Here we still have Scotus initiating some bad stuff, beginning a "tendency" to voluntarism. The actual tendency is locating freedom as a quality of the will. But Scotus doesn't do this; if freedom were a quality, it would have to be a habit (the only qualities that inhere in the will, after all), and habits are generally generated by repeated acts. Obviously, freedom isn't like this at all. According to Scotus, freedom actually consists in the affectio iustitiae, affection for justice, which is not a habit or an accident, but the ability to will something for its own sake, against the advantage of the willer. And ironically, the position that Benedict attributes to Aquinas, that liberty is the fruit of both the will and the intellect, is actually similar to that of Scotus; not as far as liberty is concerned, but as far as what actually generates acts of volitions.

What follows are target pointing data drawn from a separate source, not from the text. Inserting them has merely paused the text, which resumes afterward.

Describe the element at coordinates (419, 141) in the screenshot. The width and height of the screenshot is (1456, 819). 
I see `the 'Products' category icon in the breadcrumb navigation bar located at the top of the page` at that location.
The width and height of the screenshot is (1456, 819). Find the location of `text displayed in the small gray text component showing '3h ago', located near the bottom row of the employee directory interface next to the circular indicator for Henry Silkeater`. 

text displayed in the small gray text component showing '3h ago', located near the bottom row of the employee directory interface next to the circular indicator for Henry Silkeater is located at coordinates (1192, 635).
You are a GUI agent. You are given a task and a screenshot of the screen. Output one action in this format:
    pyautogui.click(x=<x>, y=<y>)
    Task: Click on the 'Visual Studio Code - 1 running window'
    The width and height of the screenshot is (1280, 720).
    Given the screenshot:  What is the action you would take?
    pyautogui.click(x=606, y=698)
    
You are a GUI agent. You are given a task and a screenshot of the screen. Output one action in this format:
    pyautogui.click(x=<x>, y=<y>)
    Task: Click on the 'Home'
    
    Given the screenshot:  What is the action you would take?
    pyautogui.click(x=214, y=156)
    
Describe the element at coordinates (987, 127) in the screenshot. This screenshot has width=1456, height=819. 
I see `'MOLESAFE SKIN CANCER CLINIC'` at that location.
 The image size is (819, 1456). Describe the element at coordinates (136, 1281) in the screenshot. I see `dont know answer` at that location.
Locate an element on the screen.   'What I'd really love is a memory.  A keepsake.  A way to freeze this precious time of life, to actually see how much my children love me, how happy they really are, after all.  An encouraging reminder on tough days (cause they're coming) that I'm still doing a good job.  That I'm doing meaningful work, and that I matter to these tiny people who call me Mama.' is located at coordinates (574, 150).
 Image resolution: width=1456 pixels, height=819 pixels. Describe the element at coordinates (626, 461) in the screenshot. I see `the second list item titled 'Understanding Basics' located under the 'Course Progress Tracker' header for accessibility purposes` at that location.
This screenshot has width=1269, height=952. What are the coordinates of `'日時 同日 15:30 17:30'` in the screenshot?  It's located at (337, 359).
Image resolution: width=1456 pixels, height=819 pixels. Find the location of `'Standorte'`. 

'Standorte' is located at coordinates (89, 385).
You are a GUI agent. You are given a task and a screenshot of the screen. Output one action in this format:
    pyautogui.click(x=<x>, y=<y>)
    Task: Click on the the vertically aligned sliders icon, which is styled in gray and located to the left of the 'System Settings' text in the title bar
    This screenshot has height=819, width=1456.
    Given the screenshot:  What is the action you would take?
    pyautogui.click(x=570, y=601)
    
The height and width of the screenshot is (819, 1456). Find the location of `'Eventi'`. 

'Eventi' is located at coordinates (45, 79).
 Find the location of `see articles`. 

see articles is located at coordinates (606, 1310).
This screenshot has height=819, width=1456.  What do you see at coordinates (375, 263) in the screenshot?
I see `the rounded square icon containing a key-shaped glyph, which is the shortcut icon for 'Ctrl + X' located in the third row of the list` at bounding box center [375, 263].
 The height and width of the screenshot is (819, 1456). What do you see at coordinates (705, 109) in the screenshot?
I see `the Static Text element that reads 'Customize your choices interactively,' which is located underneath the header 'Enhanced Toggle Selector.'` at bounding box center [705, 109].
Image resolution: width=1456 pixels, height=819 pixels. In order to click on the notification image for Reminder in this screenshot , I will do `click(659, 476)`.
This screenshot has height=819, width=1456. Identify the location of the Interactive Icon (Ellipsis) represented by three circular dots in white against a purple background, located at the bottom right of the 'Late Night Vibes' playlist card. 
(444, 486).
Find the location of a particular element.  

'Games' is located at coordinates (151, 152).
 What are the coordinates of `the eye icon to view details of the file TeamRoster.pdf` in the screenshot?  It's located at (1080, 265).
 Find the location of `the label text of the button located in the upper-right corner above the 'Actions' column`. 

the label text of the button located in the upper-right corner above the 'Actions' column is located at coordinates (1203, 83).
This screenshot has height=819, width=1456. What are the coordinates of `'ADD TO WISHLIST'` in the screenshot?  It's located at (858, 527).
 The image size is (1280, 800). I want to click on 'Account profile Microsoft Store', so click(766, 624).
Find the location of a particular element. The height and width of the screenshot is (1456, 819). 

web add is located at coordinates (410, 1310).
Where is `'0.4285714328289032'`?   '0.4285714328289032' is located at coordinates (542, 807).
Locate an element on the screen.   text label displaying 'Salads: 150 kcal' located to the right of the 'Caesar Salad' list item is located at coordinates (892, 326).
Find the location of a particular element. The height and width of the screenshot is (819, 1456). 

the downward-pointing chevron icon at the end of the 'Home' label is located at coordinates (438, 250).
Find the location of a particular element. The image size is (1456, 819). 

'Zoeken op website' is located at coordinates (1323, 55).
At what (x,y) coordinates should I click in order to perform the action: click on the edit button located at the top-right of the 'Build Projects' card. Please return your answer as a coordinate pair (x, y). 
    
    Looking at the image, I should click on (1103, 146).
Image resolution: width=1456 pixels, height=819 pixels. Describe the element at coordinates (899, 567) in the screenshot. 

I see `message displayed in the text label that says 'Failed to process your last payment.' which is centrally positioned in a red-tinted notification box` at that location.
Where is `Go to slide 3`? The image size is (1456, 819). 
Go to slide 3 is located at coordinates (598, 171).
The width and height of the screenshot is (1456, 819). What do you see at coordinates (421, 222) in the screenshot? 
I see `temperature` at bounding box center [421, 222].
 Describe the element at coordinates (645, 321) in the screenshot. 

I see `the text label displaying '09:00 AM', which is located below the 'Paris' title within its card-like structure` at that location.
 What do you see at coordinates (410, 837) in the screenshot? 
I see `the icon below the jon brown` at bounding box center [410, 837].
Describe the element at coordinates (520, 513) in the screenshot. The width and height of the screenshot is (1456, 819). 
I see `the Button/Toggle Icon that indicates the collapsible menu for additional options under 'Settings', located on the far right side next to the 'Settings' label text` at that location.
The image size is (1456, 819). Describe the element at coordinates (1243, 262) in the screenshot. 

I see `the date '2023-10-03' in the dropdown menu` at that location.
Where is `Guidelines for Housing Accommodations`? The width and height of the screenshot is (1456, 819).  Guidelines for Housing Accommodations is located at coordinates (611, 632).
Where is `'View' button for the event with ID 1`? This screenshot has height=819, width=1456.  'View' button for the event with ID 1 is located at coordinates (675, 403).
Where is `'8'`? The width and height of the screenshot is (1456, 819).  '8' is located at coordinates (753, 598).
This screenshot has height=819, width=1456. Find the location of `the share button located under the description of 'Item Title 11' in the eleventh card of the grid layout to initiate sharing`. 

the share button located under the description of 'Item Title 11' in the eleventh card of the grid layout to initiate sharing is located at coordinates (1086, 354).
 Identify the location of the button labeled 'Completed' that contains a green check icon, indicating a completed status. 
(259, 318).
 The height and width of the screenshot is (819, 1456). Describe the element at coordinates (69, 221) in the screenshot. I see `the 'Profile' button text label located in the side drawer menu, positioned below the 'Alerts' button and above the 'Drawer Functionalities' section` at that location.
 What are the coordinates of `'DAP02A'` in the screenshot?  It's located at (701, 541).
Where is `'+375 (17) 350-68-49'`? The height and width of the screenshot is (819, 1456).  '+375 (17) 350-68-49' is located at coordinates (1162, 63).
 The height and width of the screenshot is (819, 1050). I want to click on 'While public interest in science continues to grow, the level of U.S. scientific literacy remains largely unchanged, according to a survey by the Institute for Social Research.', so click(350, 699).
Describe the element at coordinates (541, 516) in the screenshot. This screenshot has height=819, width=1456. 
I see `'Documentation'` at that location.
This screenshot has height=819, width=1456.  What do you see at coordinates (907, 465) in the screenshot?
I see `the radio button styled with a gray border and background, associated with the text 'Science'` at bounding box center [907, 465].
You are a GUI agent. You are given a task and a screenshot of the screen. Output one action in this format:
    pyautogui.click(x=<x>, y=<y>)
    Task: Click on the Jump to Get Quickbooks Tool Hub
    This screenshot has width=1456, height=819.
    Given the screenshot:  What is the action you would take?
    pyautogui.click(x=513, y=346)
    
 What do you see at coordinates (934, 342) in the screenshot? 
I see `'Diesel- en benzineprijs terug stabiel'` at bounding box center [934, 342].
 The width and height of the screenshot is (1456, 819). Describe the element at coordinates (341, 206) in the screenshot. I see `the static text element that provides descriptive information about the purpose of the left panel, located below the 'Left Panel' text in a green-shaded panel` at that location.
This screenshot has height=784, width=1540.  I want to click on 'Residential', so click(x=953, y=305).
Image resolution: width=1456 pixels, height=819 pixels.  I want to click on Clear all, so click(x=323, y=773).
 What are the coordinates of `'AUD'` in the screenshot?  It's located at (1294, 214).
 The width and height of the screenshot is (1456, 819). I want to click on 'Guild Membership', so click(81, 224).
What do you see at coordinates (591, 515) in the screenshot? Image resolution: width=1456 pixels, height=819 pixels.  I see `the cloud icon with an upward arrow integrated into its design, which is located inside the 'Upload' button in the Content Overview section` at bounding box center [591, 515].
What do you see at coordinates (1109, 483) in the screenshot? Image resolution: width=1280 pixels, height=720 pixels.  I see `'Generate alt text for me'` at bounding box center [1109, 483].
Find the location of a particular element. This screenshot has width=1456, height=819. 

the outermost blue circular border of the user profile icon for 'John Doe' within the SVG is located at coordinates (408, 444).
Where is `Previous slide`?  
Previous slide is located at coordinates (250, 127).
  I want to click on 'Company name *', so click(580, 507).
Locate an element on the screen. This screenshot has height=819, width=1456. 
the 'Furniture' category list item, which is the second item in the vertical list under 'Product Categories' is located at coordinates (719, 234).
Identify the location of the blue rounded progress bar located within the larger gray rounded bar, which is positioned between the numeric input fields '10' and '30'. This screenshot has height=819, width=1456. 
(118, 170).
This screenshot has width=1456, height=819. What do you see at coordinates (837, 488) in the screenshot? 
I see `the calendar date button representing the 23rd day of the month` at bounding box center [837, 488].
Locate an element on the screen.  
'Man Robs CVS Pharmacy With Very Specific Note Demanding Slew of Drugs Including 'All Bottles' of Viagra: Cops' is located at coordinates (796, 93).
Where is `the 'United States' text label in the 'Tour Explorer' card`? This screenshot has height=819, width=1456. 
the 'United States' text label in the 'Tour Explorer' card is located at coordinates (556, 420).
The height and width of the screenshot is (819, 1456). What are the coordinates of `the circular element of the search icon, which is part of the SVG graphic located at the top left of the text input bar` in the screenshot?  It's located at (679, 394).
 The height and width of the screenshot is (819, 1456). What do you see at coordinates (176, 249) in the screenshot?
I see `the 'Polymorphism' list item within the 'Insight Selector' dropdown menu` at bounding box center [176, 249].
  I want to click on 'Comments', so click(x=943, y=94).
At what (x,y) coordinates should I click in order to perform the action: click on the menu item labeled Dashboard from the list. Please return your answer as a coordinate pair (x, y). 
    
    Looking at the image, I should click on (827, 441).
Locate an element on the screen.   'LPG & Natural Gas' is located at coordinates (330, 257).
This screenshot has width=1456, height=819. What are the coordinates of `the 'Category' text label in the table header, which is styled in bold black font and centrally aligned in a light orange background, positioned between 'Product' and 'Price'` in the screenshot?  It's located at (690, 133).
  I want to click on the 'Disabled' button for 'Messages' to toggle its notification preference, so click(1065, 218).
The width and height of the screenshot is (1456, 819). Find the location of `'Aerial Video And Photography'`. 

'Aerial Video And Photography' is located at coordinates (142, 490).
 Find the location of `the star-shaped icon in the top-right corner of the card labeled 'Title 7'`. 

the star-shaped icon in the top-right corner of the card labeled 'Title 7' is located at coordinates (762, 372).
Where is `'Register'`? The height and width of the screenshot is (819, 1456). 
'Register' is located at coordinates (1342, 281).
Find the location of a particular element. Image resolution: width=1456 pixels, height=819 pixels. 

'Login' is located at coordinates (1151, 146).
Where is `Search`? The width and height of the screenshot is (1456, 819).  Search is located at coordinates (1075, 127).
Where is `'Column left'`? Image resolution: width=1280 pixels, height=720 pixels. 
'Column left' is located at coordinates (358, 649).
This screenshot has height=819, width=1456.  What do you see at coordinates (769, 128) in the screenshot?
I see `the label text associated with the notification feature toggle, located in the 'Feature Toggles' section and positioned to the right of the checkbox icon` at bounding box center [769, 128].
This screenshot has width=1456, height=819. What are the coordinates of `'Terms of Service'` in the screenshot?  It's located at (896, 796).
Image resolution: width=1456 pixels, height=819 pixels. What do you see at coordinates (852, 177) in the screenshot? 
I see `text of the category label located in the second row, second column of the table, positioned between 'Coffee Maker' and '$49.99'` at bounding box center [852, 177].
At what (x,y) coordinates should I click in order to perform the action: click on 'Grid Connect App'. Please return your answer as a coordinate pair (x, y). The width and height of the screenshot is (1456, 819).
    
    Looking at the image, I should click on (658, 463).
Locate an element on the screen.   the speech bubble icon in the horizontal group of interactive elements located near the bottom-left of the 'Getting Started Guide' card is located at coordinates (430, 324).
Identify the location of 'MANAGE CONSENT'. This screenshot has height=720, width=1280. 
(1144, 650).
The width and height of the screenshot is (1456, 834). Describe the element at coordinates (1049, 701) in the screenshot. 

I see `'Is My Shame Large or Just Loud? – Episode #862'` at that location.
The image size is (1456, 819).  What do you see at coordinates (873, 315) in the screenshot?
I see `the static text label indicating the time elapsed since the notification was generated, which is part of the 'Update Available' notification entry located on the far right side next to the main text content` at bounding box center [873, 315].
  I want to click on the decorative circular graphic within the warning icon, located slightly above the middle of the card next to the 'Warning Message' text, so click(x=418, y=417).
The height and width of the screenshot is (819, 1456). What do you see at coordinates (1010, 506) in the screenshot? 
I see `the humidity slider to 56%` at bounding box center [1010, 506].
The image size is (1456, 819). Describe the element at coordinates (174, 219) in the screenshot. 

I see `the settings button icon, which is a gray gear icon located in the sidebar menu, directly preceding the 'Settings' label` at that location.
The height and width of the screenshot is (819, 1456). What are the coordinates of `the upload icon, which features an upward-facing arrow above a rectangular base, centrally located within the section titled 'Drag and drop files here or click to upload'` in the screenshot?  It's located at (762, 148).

Faber then cites Scotus's Lectura II d. 25 q. un n.69-70 (ed. vat. 19, 253-55) to explain his rejoinder to the Pope's address. Doctor subtilis dicit:

…I hold the middle way, that both the will and the object concur for causing the act of willing, so that the act of willing is from the will and from the object known as from an effective cause. But how can this be from the object? For the object has abstractive being in the intellect, and it is necessary that the agent is this-something and in act. Therefore [I] say that the intelle[c]t concurrs [sic] with the will under the aspect of effective cause – understanding the object in act – for causing the act of willing, and so, briefly, 'natura actu intelligens obiectum et libera' is the cause of willing and not-willing and in this consists free choice, whether this be said of us or of the angels.

Faber explains:

Yes, the will is free in that it can will against the suggestion of the intellect, and is the metaphysically "superior" power, but volition always follows intellection. The operation of the intellect is what supplies the objects for the will to will. Basically, as Scotus puts it, the intellect is an apprehensive power, apprehending, understanding, grasping, and so on, the object outside the knower in reality. The will is not such a power, but is only able to act on the basis of objects supplied to it by the intellect.

Faber concludes by saying,

A further issue is how Scotus can both be initiating troubling new voluntaristic tendencies but also following the standard tendencies found in the Franciscan tradition. The Franciscans were voluntarists long before Scotus, and as far as voluntarism is concerned, he's quite a moderate. … So to sum up, Benedict is showing increasing interest in Scotus, even changing some of his previous views under Scotus' influence; perhaps he just might canonize him next. He is quite happy to praise Scotus' views on the immaculate conception and the primacy of Christ, but remains critical, and uninformed, as to Scotus' actual doctrine on the will.

I think "the lightbulb went on" for me with Scotus when I read Fr. Keefe's Covenantal Theology, about which I have written many times before. I find it interesting also that Keefe's theology of the Incarnation, as intrinsically Eucharistic, also draw heavily on the writings of St. Francis de Sales (1567–1622), my patron saint. I addressed the Scotistic nature of St Francis's theologia incarnatione in a post about the doctrine of sola Scriptura. St. Francis is interesting to me in this respect, because, while his magnum opus, Treatise on the Love of God, draws extensively and deferentially on St Thomas Aquinatis, yet his theology of the Incarnation is more Scotistic. He embodies, therefore, a truly catholic theological method very appealing to me. I take to be less than mere coincidence that both Duns Scotus and I took a "St. Francis" as our spiritual fathers. Where that resonance of providence leads, we shall see.